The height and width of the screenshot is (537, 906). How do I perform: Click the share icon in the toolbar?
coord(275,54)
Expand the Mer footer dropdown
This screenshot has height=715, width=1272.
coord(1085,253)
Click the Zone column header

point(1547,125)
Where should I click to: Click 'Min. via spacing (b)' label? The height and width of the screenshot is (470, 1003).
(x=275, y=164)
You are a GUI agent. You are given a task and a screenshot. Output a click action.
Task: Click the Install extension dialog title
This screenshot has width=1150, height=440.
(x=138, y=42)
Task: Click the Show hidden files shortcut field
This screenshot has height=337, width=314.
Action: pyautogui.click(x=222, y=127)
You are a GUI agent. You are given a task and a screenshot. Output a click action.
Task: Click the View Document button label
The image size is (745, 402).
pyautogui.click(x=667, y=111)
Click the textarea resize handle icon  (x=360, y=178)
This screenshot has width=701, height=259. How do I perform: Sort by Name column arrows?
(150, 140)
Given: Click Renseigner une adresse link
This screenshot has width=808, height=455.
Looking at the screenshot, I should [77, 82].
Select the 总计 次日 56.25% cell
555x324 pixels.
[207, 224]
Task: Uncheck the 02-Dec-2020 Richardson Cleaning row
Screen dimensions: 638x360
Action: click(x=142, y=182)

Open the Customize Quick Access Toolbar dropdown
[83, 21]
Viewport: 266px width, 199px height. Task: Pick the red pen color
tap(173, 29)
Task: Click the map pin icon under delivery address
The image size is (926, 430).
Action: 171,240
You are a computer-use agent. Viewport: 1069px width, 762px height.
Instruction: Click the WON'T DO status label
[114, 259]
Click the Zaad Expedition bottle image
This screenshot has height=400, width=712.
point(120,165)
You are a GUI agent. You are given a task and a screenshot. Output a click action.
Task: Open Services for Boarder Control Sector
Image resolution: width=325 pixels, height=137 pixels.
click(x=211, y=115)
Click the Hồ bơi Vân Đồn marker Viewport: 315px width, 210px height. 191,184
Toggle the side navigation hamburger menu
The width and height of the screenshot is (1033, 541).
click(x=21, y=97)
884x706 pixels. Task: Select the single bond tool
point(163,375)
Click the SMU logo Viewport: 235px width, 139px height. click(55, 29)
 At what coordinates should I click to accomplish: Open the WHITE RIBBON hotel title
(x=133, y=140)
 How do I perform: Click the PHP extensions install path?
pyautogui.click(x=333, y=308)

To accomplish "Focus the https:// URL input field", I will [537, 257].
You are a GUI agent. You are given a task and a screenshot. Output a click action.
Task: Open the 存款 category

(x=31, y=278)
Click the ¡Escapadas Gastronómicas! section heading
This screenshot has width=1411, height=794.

Directions for this task
After locating the line with "This screenshot has width=701, height=259." in the material above, return it and each line after it exactly, ending at the line with "You are a computer-use".

Expected answer
This screenshot has width=701, height=259. How do I perform: Sort by Name column arrows?
(150, 140)
Given: Click Renseigner une adresse link
This screenshot has width=808, height=455.
Looking at the screenshot, I should [77, 82].
Select the 总计 次日 56.25% cell
555x324 pixels.
[207, 224]
Task: Uncheck the 02-Dec-2020 Richardson Cleaning row
Screen dimensions: 638x360
Action: click(x=142, y=182)

Open the Customize Quick Access Toolbar dropdown
[83, 21]
Viewport: 266px width, 199px height. Task: Pick the red pen color
tap(173, 29)
Task: Click the map pin icon under delivery address
The image size is (926, 430).
Action: 171,240
You are a computer-use agent. Viewport: 1069px width, 762px height.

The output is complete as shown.